[Opening Records section]
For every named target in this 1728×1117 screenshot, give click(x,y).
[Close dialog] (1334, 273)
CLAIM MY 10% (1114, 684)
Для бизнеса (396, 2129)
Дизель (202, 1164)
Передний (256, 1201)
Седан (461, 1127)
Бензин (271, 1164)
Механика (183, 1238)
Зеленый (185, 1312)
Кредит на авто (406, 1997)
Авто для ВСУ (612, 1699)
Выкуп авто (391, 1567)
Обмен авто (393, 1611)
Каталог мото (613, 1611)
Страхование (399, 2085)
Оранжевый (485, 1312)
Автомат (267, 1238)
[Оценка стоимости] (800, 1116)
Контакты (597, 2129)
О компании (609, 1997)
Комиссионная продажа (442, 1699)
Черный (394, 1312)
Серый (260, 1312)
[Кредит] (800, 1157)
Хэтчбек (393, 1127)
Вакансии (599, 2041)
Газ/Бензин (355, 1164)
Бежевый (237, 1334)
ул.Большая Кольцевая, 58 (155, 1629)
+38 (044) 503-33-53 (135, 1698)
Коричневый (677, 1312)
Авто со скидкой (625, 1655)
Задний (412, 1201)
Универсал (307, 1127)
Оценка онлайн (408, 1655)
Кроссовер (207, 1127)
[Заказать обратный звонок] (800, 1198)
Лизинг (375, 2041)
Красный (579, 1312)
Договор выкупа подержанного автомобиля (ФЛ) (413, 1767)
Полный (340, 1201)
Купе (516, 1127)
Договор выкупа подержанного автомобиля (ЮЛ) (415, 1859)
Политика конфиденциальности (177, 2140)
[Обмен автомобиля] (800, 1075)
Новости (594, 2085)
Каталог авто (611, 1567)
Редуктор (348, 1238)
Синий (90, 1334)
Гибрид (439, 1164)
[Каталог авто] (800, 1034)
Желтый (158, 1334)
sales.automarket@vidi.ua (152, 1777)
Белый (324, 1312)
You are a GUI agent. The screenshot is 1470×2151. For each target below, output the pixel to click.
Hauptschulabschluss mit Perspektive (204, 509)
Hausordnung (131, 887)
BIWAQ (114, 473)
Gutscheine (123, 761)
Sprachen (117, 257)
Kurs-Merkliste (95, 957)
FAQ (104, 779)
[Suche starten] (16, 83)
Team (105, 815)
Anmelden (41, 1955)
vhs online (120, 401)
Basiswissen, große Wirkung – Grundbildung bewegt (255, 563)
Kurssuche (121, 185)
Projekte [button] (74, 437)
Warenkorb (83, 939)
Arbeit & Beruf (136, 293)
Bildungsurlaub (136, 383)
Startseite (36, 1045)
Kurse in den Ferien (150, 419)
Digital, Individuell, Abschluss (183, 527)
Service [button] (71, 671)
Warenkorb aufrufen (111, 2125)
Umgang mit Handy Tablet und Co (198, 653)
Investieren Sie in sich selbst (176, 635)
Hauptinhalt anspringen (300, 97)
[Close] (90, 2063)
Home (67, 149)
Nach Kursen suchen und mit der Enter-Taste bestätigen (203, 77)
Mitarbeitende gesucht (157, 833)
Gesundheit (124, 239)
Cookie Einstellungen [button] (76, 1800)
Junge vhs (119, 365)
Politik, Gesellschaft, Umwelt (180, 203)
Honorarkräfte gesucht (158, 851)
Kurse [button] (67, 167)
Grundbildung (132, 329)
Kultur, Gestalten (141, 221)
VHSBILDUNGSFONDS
[Closing Records section]
- _Assigned task_
Going through the records above, state how many lines carry "click", with no other text.

- _Exercise result_
2